Driving home from dinner with friends, I call Cyn to watch out for me as I come home. The only parking places are out of Cyn's sight. I park illegally, close to the apartment building so she can watch from the window. i keep checking to make sure no one is following me. I see Army parkas in the distance. Paranoia seems perfectly justifiable. Tuesday
Two policemen are writing a parking ticket for my car. I cannot talk them out of it. Why aren't they using their energies for the real nitty gritty? Detective Hannah is delayed again; this time he is chasing a car theif in Prince Georges County. Even if I were to identify the culprit, the chances are slim that they could ever find him.

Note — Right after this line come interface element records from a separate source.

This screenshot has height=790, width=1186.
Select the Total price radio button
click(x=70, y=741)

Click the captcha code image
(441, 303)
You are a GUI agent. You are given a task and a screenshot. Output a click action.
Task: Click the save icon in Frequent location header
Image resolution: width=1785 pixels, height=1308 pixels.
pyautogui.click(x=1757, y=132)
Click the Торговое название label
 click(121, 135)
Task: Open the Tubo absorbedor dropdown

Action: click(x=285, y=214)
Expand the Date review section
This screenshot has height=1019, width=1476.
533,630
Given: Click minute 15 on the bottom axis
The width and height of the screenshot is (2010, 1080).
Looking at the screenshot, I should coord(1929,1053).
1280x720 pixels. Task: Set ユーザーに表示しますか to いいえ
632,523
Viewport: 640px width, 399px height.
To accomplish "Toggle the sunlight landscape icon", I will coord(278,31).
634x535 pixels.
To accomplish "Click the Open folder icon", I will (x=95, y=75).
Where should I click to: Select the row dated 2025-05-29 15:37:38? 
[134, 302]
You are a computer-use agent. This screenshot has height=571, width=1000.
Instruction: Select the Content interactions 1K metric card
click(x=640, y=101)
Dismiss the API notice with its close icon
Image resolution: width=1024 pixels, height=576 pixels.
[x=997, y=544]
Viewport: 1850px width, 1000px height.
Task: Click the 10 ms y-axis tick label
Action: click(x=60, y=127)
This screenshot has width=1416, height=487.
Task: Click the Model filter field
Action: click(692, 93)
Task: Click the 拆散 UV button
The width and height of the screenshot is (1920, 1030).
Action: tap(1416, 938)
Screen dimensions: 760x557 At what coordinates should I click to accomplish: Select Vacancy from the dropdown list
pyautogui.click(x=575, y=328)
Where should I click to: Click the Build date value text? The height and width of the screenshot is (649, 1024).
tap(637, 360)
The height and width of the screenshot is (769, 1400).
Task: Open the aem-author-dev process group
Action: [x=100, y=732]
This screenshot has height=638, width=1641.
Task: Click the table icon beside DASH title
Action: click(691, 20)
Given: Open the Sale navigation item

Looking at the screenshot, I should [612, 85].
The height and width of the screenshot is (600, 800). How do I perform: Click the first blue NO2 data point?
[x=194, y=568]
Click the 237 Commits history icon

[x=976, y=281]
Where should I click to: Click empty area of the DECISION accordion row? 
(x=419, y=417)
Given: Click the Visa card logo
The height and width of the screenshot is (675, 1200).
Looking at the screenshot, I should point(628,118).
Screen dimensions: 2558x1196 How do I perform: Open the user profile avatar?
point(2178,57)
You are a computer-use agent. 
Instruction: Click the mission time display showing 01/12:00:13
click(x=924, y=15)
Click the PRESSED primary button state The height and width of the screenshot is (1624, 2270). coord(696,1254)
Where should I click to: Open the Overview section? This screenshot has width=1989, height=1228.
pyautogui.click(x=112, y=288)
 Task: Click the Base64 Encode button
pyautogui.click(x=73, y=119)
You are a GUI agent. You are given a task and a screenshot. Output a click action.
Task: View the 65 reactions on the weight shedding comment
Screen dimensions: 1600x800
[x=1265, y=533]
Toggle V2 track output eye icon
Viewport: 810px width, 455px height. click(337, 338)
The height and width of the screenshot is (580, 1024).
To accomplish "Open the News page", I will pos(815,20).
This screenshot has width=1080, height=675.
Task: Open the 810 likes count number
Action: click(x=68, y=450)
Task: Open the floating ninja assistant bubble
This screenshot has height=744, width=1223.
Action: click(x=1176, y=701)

With D.C. police manpower down by 200 men, the chances of catching an armed robber are set at 2 percent. My enthusiasm for pursuing him wanes. Why should I alienate him if he'll just come back to harass me? Mary, who lives down the street, thinks it may be the same person who accosted her friend at knife point. He lives on the block in the house we suspect is a shooting gallery. Wednesday
My plans to come home safely are challenged every night as I stay late at work. I used to enjoy walking. Tonight, Steve offers me a ride. All my friends have been so helpful. They volunteer to spend the night with me or to pick me up if I'm stranded somewhere by myself. I hate this "little helpless female" act. It's inconvenient. I wait for Steve to finish his work and accompany him to the grocery store. I advise him on how much broth to buy for spinach soup.
The shopping is oddly reassuring.
At home, Cyn has nailed towels over the windows to make sure no one sees in from the street. I always like to watch the parade of people and dogs through the uncurtained windows. More than ever, I am aware of the bars on my windows, and now the towel. I am a prisoner in my own home.